▸ **Text extract**
......
The state’s decision on these appointments was opposed strongly by RTI activists, who are under constant pressure and have been denied information on numerous occasions on one pretext or the other. Urvashi Sharma, founder and coordinator of the Uttar Pradesh Campaign for Saving RTI, has been fighting tooth and nail on various forums to bring in more transparency in the UPSIC but to no avail.

She was among the first to oppose the appointment of Neera Yadav as state CIC. She and other activists approached the Lucknow bench of the Allahabad high court. It stayed the appointments of information commissioners pending the decision by the SC on having members from judicial backgrounds as information commissioners. However, the Lucknow bench also passed an order on April 15 asking the state government to finalise names different from the ones it was about to declare, within three months. No action has been taken till date. Amitabh Thakur, another RTI activist from Lucknow, says this delay has meant that only two information commissioners are currently working at the UPSIC. This has also helped the officials from various departments take advantage of the situation and deny even basic information to RTI applicants.

“It is alarming how consistently a large number of senior officers of the UP government are being penalised for contemptuous acts by the HC and other agencies like the CIC. What is worse is that these acts do not seem like stopping at all,” Thakur says.

The only region that has been prospering is the Etawah-Mainpuri region—home turf of Mulayam—where too violence against Dalits goes unnoticed or unattended most of the time. As senior Etawah district worker Nandu Yadav, or Nandu Bhaiya as he is known, says, “What can one do if Dalits do not accept the dominance of the SP? They have to be taught to fall in line. We are here to support Akhilesh Babu in his attempts to bring development.”

Addressing the huge gathering at Saifai during the celebrations to mark one year of the SP government, Akhilesh announced establishment of a girls inter-college in Saifai, construction of Safai bypass, a sports college, and a market for farmers called “Apna Bazar” in the town. He also addressed the 7767 beneficiaries of the Rs.1000 monthly unemployment allowance and the 2000 girls given Rs.30,000 each as part of the Kanya Vidya Dhan scheme after distributing them their cheques. In all, Rs.1.3 crore were distributed as part of unemployment scheme and Rs.6 crore doled out under the Kanya Vidya Dhan scheme.
......
▸ **Source material**

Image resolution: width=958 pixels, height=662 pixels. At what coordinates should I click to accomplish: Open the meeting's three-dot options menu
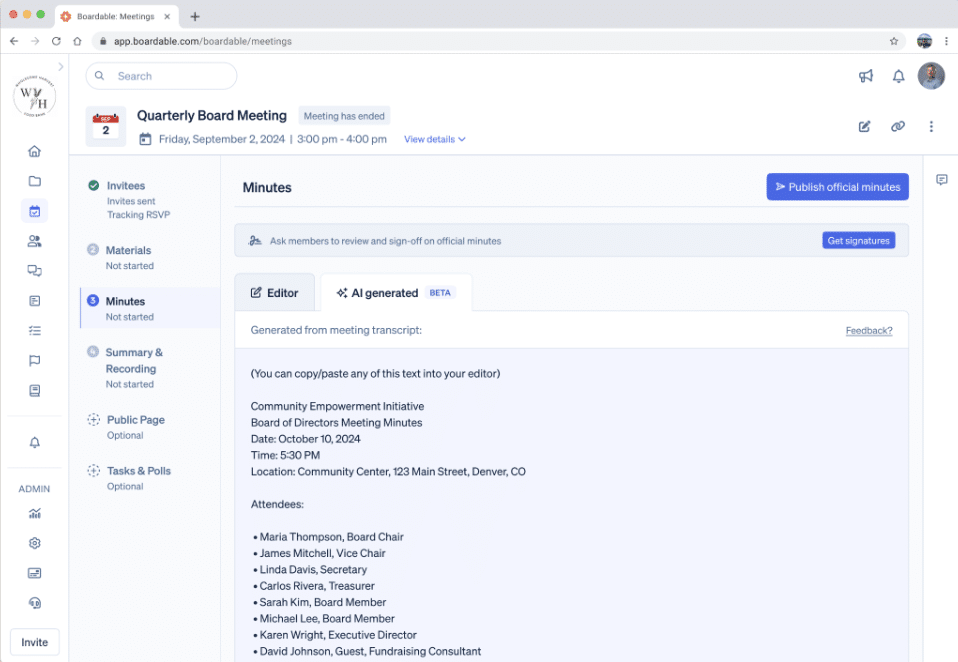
......
▸ **Objective**
Extend the article on the Samajwadi Party government in Uttar Pradesh with a few paragraphs that follow on from its final sentence.

▸ **Task output**
The show of largesse at Saifai and distribution of money under various schemes has been restricted to the town and some pockets of influence in the state. The state has barely motorable roads in the hinterland. State highways have not been re-laid for almost two years, even though Saifai-Mainpuri is presently witnessing construction of 25-metre wide roads where good roads have existed and no immediate need for laying of new roads was required.

The government has spent big money to promote its own achievements, and even implementation of government programmes are done with much fanfare. The reply to a RTI query revealed that the expenditure on holding functions to distribute the allowances to the unemployed was more than the amount distributed to the beneficiaries. The scheme had created a wave of goodwill in the run-up to last year’s assembly polls and brought rich dividends for the SP. The Training and Employment Directorate of the state revealed an expenditure of Rs.12.29 crore on functions at various places while the allowance disbursed by the government to the unemployed youth added up to only Rs.8.54 crore till November 2012—a clear Rs.4 crore less than what was spent on functions, advertisements, lunch packets, transport, etc.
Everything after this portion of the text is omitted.